The Dutch group, which swallowed Scottish & Newcastle in 2008 in a joint swoop with Danish peer Carlsberg, launched its offer for Asia Pacific Breweries (APB) yesterday. It followed a surprise £1.9bn bid earlier his week by a Thai billionaire.
There was also speculation yesterday that Japanese brewer Kirin may make a move in what one analyst called a “three-way” tussle for the Singapore beer company.
The battle for APB comes amid a wave of industry consolidation as global brewers look to buoyant emerging markets to help offset flat sales in Western Europe.

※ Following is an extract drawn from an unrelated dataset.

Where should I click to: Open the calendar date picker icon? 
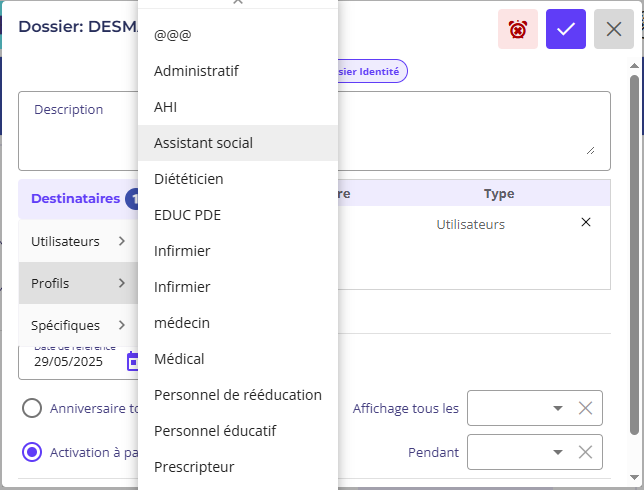(x=132, y=361)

Heineken has so far failed to gain the scale that rivals AB InBev and SABMiller have built in China, the world’s largest beer market by volume, despite acquisitions over the years.
The S&N takeover saw the Dutch firm gain mainly UK-based assets. It then expanded into emerging markets with an all-share purchase in 2010 of the brewing operations of Mexico’s Femsa, maker of Dos Equis and Sol.

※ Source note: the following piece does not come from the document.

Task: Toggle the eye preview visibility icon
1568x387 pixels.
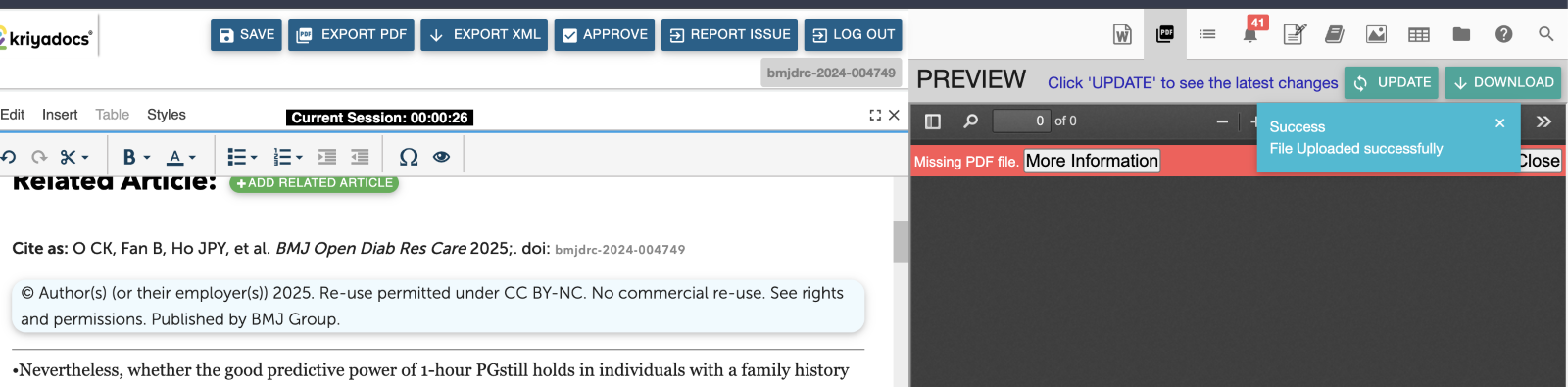Action: (x=442, y=157)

Towards the end of last month, the world’s biggest brewer, Anheuser-Busch InBev, agreed a near-£13bn deal to gain full control of the maker of Mexican beer Corona. The transaction saw the group swallow the half of Grupo Modelo it did not already own.
APB’s ownership structure makes it among the most complicated brewing assets to buy.
Heineken’s offer completed a frenetic week for APB and Fraser & Neave (F&N), a Singapore conglomerate whose joint venture with Heineken has a controlling stake in APB.
The action began on Monday when Singapore bank OCBC said it had received a bid for its stakes in F&N and APB, an ownership interest it held since 1948.
Companies linked to billionaire and Thai Beverage founder Charoen Sirivadhanabhakdi emerged on Wednesday as the bidders.
Heineken’s offer is to buy out F&N’s interest in APB. If successful, it would then pay a further sum to buy out minority shareholders.
The key to Heineken’s offer is whether it can convince F&N shareholders, many of them investment companies, to sell their brewing operations.
Nomura analyst Ian Shackleton said: “I think Heineken is unlikely to get APB at this price. Either… Heineken will have to pay more, or we could end up with a bigger break-up of APB.
“That of course would be difficult given the brewers would all want the Indo-China business. In any case, the status quo looks unlikely.”
Jean-Marc Chow, an analyst at Bernstein, added: “Strategically, we like the deal. However, given Heineken’s patchy record of M&A, some investors might be worried that they might overpay.”
Analysts believe that Heineken has less scope for cutting costs.